**Aim A**.
According to the blog post on the dog's spinning, where did her spinning most likely begin?
**Aim B**.
Reproduce the blog post on the dog's spinning word for word, everything from "There’s the super-joyful" down to "an open circle.".

**Extract provided**.

Friday, May 18, 2012

I guess the spinning will always be with us. She surely started it in her puppy-mill cage, like a prisoner doing calisthenics to keep from going nuts. But now I see that there are many kinds of spin:

There’s the super-joyful celebration when the dinner plate is headed her way. A whirling dervish!

There’s her measured pace out in the yard to learn about what’s going on. Not quite a spin, more of an open circle. 

Then, like any other dog, she turns and turns to trample the bedding before setting in for a nap. 

And then there’s the compulsive spinning which I won’t mention again unless its to say that the demons of her past have been lifted from her furry brow!

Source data

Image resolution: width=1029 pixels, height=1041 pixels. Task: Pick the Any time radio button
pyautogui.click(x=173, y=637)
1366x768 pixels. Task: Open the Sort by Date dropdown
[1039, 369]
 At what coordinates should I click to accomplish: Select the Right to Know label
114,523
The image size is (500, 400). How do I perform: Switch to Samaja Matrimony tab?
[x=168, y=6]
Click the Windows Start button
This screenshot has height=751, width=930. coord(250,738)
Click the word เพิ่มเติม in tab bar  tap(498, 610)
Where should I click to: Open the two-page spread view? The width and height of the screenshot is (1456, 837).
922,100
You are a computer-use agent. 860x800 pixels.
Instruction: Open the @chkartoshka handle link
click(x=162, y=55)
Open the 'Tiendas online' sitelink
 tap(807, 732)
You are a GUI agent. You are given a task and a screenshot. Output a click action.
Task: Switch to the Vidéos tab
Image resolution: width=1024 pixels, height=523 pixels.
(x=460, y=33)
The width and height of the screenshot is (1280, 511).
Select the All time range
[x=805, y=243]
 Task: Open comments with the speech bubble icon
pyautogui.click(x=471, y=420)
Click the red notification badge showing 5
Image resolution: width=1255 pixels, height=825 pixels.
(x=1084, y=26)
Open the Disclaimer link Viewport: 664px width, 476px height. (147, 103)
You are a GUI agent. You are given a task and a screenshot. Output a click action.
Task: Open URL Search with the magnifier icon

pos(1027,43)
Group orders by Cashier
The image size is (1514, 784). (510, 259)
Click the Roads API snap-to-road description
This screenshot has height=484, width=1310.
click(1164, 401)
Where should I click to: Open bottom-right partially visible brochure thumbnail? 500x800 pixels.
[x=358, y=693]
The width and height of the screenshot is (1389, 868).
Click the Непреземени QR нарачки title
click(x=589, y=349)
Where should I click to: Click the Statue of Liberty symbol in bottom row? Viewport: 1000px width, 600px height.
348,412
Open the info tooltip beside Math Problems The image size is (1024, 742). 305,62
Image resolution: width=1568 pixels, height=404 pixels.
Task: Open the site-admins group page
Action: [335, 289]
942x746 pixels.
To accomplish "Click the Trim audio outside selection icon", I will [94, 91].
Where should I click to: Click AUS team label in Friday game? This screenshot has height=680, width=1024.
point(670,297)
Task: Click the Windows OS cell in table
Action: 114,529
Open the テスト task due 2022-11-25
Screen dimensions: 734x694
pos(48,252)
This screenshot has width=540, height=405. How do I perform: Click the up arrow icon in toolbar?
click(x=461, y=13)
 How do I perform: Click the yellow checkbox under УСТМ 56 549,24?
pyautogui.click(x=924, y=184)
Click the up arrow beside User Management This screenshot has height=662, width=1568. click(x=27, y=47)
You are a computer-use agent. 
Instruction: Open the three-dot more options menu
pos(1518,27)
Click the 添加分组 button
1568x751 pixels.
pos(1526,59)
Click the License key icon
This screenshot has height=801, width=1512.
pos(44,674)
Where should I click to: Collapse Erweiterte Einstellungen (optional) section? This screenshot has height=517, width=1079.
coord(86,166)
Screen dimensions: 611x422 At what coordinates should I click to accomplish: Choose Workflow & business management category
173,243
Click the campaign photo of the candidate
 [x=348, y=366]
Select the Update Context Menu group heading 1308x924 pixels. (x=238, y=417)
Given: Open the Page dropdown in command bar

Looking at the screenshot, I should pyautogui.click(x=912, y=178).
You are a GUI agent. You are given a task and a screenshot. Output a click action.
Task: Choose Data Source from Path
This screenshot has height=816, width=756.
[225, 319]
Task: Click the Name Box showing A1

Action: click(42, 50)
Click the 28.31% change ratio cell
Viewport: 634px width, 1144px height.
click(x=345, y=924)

**Task result A**.
It most likely began in her puppy-mill cage.

**Task result B**.
There’s the super-joyful celebration when the dinner plate is headed her way. A whirling dervish!

There’s her measured pace out in the yard to learn about what’s going on. Not quite a spin, more of an open circle.